The term Engrish first appears in the 1940s (suggestive of a mispronunciation of English) but it was not until the 1980s that it began to be used as a byname for defective Asian English. While the term may refer to spoken English, it often describes written English. In Japan, it is common to add English text to items for decorative and fashion purposes (see Cool). Such text is often added to create a cosmopolitan feeling rather than to be read by native English speakers, and so may often be meaningless or grammatically incorrect. Engrish can be found in many places, including signs, menus, and advertisements. The words are frequently humorous to speakers of English.

Japanese Engrish / Japanglish
Japanese and English have significantly different grammar: Japanese word order, the frequent omission of subjects in Japanese, the absence of articles, a near-complete absence of consonant clusters, and difficulties in distinguishing /l/ and /r/, or /θ/ and /s/ sounds, all contribute to substantial problems using Standard English effectively. Japanese people have tended to score comparatively poorly on international tests of English.

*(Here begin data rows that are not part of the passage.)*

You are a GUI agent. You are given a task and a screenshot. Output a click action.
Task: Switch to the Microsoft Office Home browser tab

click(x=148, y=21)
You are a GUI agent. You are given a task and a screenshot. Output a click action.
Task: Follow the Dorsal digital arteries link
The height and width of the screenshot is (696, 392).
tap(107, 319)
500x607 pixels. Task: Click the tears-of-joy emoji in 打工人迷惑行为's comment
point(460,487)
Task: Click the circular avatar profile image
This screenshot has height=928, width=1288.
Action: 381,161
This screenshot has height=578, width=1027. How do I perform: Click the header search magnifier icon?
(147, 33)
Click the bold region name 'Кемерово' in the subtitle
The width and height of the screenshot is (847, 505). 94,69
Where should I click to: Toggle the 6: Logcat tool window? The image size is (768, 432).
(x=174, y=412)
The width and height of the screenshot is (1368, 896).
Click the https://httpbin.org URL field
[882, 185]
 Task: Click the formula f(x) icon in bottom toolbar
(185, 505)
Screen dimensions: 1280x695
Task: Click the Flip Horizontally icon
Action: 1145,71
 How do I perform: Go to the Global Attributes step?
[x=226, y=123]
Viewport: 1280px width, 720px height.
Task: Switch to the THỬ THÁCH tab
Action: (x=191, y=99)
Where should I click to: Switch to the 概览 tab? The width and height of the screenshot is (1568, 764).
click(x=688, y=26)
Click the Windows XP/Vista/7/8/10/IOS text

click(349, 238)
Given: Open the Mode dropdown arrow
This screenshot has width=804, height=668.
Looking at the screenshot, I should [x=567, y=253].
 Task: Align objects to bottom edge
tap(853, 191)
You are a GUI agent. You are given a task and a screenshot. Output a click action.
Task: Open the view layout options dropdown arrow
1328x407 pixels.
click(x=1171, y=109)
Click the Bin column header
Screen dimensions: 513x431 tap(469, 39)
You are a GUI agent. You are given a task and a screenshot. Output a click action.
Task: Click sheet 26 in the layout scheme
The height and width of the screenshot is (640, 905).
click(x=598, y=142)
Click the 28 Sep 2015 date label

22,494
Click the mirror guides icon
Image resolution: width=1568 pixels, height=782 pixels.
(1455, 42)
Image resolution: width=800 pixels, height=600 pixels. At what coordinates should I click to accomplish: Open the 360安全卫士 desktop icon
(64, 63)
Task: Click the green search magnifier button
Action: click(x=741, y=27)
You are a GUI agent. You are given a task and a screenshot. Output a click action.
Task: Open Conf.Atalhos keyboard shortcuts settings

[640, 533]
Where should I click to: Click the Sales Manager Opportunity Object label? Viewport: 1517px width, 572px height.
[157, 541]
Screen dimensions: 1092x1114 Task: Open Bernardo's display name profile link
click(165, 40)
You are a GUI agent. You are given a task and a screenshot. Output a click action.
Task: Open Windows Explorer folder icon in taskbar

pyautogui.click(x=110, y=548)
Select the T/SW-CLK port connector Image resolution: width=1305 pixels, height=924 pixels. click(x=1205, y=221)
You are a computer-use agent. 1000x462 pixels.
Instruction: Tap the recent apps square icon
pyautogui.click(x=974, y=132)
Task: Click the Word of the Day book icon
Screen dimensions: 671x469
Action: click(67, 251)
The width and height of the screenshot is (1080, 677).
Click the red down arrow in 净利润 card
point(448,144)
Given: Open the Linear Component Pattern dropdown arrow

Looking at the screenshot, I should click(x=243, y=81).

Further, English is frequently used in Japan (and elsewhere) for aesthetic rather than functional purposes; i.e., for Japanese consumption, not for English speakers per se, as a way of appearing "smart, sophisticated and modern", in much the same way as Japanese and similar writing scripts are used in Western fashion. Such decorative English is not meant to be read and understood by native English speakers, so emphasis is not put on coherence or correctness.

The Japanese language also makes extensive use of loanwords, especially from English in recent decades, and these words are transliterated into a Japanese form of pronunciation using the katakana syllabary. Japanese speakers may thus only be familiar with the Japanese pronunciation or Japanese meaning, rather than its original pronunciation or meaning. This is particularly the case when the source English word contains sounds or sound clusters which have no equivalent in katakana. For example, Casiopea jazz fusion band (est. 1976) has its name based on "Cassiopeia": neither the double s nor the three-vowel -eia would fit the katakana format. More recent example: Sega's Mega Drive is spelled in katakana メガドライブ, hence pronounced as Mega Doraibu; the console was renamed for the market of United States of America as Sega Genesis.

In popular culture
Engrish has been featured occasionally in South Park, an American animated TV show by Trey Parker and Matt Stone. One example is the song "Let's Fighting Love", used in the episode "Good Times with Weapons", which parodies the poorly translated opening theme sequences sometimes shown in anime. Parker and Stone's feature-length film Team America: World Police (2004) also features Engrish when the North Korean leader Kim Jong-il is depicted singing the song "I'm so Ronery".

Monty Python's Flying Circus featured a parody of the drama series Elizabeth R, where they portrayed the cast riding motor-scooters and speaking Engrish, thus changing the title to "Erizabeth L".

In the 1983 film A Christmas Story, the Parker family goes to a Chinese restaurant for their Christmas dinner, and are serenaded by the waitstaff with Engrish Christmas carols, such as "Deck the harrs wis boughs of horry, fa ra ra ra ra ra ra ra ra" and "Jingre berrs, jingre berrs, jingre arr the way, oh what fun it is to ride in one-horse open sreigh!"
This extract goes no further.